Quanto all’essenza dell’antisemitismo, anche ai nostri giorni essa mi pare consistere nel rifiuto, nella paura del “diverso”, percepito come un alieno, uno “straniero” avvantaggiato e in posizione di dominio. Gli ebrei sono un archetipo di diversità invisibile e interiore/etica, per questo sono avvertiti quali “estranei” al mondo comune; l’etica convergente o l’origine ebraica del cristianesimo appaiono ai più riflessi lontani, pallide tracce di situazioni che affondano nella notte dei tempi. L’estraneità, confermata dalla netta diversità tra le due religioni, tende a prevalere e si trasforma in diffidenza – paura – distanza – odio. Certo, non è questa l’unica matrice dell’attuale antisemitismo: permane e significativamente si rafforza in un periodo di crescenti nazionalismi e parafascismi l’odio neonazista e neofascista, alimentato dall’idolatria nostalgica di alcuni gruppi; permane l’odio pan-arabista, legato all’islamismo integralista.

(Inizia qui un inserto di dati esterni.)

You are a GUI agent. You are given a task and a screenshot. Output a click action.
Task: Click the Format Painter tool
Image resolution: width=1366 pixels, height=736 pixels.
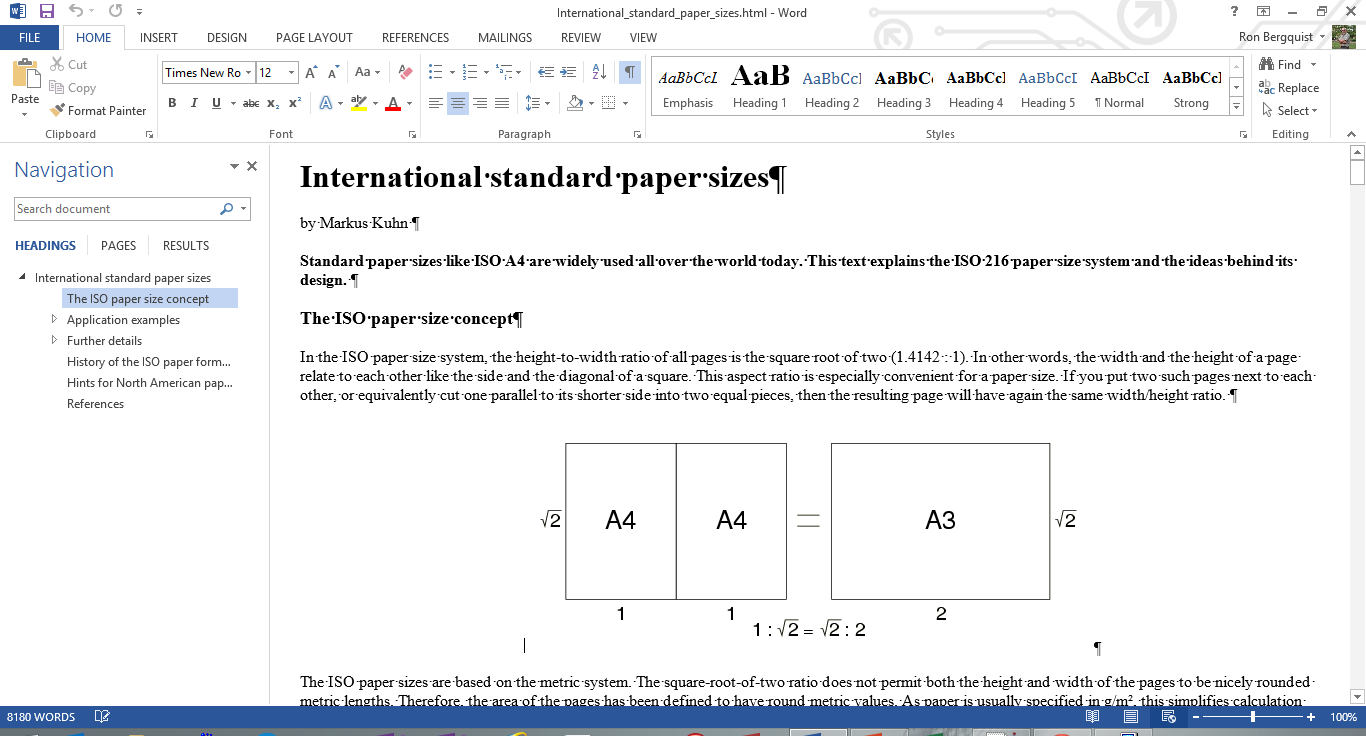click(x=98, y=111)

Interpretare in chiave interna l’antiebraismo connettendolo a un presunto eccesso di memoria inflitta al mondo comporta il rischio di non cogliere il rifiuto ideologico e l’isolamento sociale dell’altro che lo caratterizzano, percependo invece solo un generico “fastidio” verso gli ebrei e ciò che è ebraico. Così facendo, però, si sminuisce e si sottovaluta l’impatto nefasto della tendenza antisemita, con conseguenze inevitabili: se non si articola una lettura sociologica del fenomeno non si riesce davvero ad affrontarlo. Al limite, l’idea che questo sentimento emergente sia solo una diffusa (e forse persino comprensibile) “antipatia” potrebbe portare alcuni a giustificarlo almeno parzialmente, altri addirittura a condividerlo.
Last but not least, ciò che è forse la base di ogni considerazione, e il cui fraintendimento finisce per rendere impossibile una corretta analisi: l’antisemitismo non ha origine negli ebrei e nella loro esistenza, la sua matrice e il suo carattere non vanno ricercati nell’ebraismo o nella storia ebraica; risiedono invece in uno stato patologico della società non ebraica. Lì è la malattia, lì va praticata la cura.